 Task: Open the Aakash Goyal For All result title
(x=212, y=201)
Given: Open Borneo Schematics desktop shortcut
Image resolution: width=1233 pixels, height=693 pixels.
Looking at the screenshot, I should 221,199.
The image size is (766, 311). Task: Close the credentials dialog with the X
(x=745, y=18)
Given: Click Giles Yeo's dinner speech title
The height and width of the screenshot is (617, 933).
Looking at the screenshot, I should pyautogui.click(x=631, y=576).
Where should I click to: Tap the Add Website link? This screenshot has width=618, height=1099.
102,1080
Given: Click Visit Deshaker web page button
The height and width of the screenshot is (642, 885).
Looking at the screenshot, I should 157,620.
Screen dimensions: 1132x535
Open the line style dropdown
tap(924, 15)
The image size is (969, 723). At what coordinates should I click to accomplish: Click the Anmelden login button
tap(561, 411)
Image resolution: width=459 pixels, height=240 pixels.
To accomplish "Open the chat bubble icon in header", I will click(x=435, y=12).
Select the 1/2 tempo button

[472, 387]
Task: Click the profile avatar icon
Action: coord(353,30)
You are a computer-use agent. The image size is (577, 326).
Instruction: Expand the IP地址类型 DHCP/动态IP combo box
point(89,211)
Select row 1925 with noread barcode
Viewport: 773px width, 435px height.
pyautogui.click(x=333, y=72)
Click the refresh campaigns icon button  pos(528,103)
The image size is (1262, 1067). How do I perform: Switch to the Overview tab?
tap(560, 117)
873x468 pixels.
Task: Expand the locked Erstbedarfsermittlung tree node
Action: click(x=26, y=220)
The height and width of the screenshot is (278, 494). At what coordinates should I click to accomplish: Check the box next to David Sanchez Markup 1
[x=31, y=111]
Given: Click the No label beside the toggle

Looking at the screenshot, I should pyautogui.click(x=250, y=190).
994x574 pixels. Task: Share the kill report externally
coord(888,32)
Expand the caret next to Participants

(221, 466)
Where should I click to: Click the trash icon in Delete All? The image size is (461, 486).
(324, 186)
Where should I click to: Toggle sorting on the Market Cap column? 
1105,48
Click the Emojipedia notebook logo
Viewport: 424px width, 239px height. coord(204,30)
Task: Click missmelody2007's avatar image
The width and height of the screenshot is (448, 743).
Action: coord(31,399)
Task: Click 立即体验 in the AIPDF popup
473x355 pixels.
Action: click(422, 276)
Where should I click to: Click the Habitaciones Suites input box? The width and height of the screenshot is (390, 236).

THE PROBLEM
Please output the exact lines of the records above, beginning with the first and stopping after the line that holds "You are a computer-use", and nothing else.

RESPONSE TO THIS TASK
 Task: Open the Aakash Goyal For All result title
(x=212, y=201)
Given: Open Borneo Schematics desktop shortcut
Image resolution: width=1233 pixels, height=693 pixels.
Looking at the screenshot, I should 221,199.
The image size is (766, 311). Task: Close the credentials dialog with the X
(x=745, y=18)
Given: Click Giles Yeo's dinner speech title
The height and width of the screenshot is (617, 933).
Looking at the screenshot, I should pyautogui.click(x=631, y=576).
Where should I click to: Tap the Add Website link? This screenshot has width=618, height=1099.
102,1080
Given: Click Visit Deshaker web page button
The height and width of the screenshot is (642, 885).
Looking at the screenshot, I should 157,620.
Screen dimensions: 1132x535
Open the line style dropdown
tap(924, 15)
The image size is (969, 723). At what coordinates should I click to accomplish: Click the Anmelden login button
tap(561, 411)
Image resolution: width=459 pixels, height=240 pixels.
To accomplish "Open the chat bubble icon in header", I will click(x=435, y=12).
Select the 1/2 tempo button

[472, 387]
Task: Click the profile avatar icon
Action: coord(353,30)
You are a computer-use agent. The image size is (577, 326).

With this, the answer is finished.